User A edits Stop 3 β Hasura mutation β DB write
β Subscription fires
User B sees notification: "Sabine changed Stop 3. [Reload] [Keep mine] [Merge]"Advantages:
- Zero new dependencies β uses Hasura mutations + subscriptions as-is
- Ships fast (~40h for basic implementation)
- Simple mental model: "you were too slow, here's what changed"

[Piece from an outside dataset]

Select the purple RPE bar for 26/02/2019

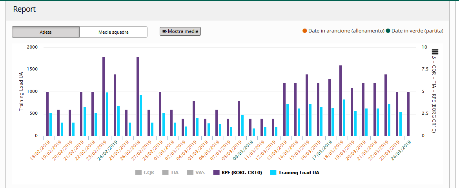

- Sufficient for Year 1 operating scale. Most Busflow target customers are 1β3 person offices. Sequential editing with conflict notifications covers the common case where dispatchers rarely edit the same template simultaneously
Disadvantages (emerge at scale / in advanced scenarios):
- Non-conflicting edits are still flagged as conflicts. If User A edits the stop name and User B edits the stop time, the first-write-wins model discards B's change or forces a manual merge β even though the edits do not conflict
- Offline reconnect produces large diffs. A dispatcher who edits a tour plan offline for an extended period returns to a "your version vs. server version" screen requiring manual reconciliation
- Array operations are destructive. Drag-and-drop reordering of stops overwrites the entire array. If User B reorders stops while User A edits a stop's name, one change can silently overwrite the other
- Charter portal UX degrades. Two people collaborating in real-time experience a "take turns" workflow rather than genuine co-editing
Alternative 2: CRDT-Based Collaborative Editing β
Use a CRDT library to maintain a shared, conflict-free document state.
Advantages:
- True concurrent editing β non-conflicting changes merge automatically
- Offline-first by design: edits accumulate locally and merge seamlessly on reconnect
- Presence awareness (cursors, selections, "User X edits Day 3") becomes a natural extension
- Full edit history enables point-in-time reconstruction (GoBD-relevant)
Disadvantages:
- New library dependency with no multi-tenant SaaS production references
- CRDT state lives as opaque binary blobs β not directly queryable via SQL
- Requires a custom projection layer to keep the relational model in sync
- Introduces a second real-time channel alongside Hasura subscriptions
- Hierarchical tree-move operations (reordering days, moving stops between days) remain an active research problem in the CRDT community
Decision β
Pursue CRDT-based collaborative trip planning. The Hasura LWW approach remains a viable product fallback if the CRDT integration proves architecturally infeasible after the spike phase.
Technology Candidates β
| Criterion | Loro | Yjs | Automerge |
|---|---|---|---|
| Tree-move operations | β
Native Tree type with cycle-safe moves | β Delete+reinsert (loses node identity) | β Delete+reinsert |
| History retention | β Full history by default | β οΈ GC by default (lossy) | β Full history by default |
| Maturity | β οΈ Young (< 2 years, small community) | β Battle-tested, large ecosystem | β Mature, well-researched |
| Performance | β Rust/WASM, efficient | β Optimized JS, fast | β οΈ Heavier, WASM available |
| GoBD fit | β Full history helps audit trail | β οΈ GC conflicts with audit | β Full history helps audit trail |
| Ecosystem | β οΈ Small | β ProseMirror, Quill, Monaco bindings | β οΈ Moderate |
Primary candidate: Loro. Native tree-move operations are essential for the trip planning data model (reordering days, moving stops between days). Neither Yjs nor Automerge solve this natively.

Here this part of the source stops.